Questions: A manufacturer sells 40 boats per month at 45000 per boat, and each month demand is increasing at a rate of 3 boats per month. What is the fastest the price could drop before the monthly revenue starts to drop? [Revenue = Price × Quantity]
Transcript text: A manufacturer sells 40 boats per month at $\$ 45000$ per boat, and each month demand is increasing at a rate of 3 boats per month. What is the fastest the price could drop before the monthly revenue starts to drop? [Revenue $=$ Price $\times$ Quantity]
Solution
Solution Steps
To determine the fastest the price could drop before the monthly revenue starts to drop, we need to find the rate of change of revenue with respect to price and set it to zero. This involves calculating the derivative of the revenue function and solving for the price drop rate.

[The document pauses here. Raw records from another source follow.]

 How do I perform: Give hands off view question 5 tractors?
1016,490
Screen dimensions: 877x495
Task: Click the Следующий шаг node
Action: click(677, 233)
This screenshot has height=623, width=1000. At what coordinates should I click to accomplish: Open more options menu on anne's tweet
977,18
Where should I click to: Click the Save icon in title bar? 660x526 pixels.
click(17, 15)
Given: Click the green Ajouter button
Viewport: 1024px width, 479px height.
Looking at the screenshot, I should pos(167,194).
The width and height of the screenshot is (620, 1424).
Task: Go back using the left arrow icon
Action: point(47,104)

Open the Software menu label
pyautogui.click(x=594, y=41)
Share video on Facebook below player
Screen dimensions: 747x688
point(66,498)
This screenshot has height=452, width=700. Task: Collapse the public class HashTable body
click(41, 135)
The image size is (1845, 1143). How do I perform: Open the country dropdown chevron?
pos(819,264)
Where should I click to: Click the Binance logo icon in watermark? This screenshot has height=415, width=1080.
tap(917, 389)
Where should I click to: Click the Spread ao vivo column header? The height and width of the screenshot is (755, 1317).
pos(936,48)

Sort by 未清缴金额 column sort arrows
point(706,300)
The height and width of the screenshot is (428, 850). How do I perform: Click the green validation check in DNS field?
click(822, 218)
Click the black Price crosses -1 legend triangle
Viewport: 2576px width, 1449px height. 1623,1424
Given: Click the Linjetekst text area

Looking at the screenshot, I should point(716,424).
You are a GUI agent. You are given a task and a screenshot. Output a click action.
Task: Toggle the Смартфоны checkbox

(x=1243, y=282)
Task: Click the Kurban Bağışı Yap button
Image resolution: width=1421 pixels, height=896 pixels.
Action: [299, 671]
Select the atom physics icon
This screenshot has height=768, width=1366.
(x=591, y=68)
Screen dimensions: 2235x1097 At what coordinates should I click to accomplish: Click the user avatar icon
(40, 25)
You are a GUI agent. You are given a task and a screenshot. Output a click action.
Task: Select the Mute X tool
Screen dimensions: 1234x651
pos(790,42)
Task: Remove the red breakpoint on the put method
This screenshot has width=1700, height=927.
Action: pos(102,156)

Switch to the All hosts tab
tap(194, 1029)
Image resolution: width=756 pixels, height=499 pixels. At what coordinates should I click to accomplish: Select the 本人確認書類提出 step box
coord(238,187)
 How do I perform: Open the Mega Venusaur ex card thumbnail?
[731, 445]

Step 1: Define Revenue Function
The revenue \( R \) is given by the product of price \( P \) and quantity \( Q \):
\[ R = P \times Q \]
Step 2: Substitute Quantity
Given that the initial quantity is 40 boats and the demand is increasing at a rate of 3 boats per month, the quantity \( Q \) can be expressed as:
\[ Q = 40 + 3 = 43 \]
Step 3: Differentiate Revenue with Respect to Price
To find the rate at which the price can drop before the revenue starts to drop, we need to differentiate the revenue function with respect to price \( P \):
\[ \frac{dR}{dP} = Q \]
Step 4: Set the Derivative to Zero
For the revenue to start dropping, the derivative of the revenue with respect to price must be zero:
\[ \frac{dR}{dP} = 43 \]
Since the derivative is a constant (43), it implies that the revenue is always increasing with respect to price. Therefore, there is no rate at which the price can drop that will cause the revenue to start dropping.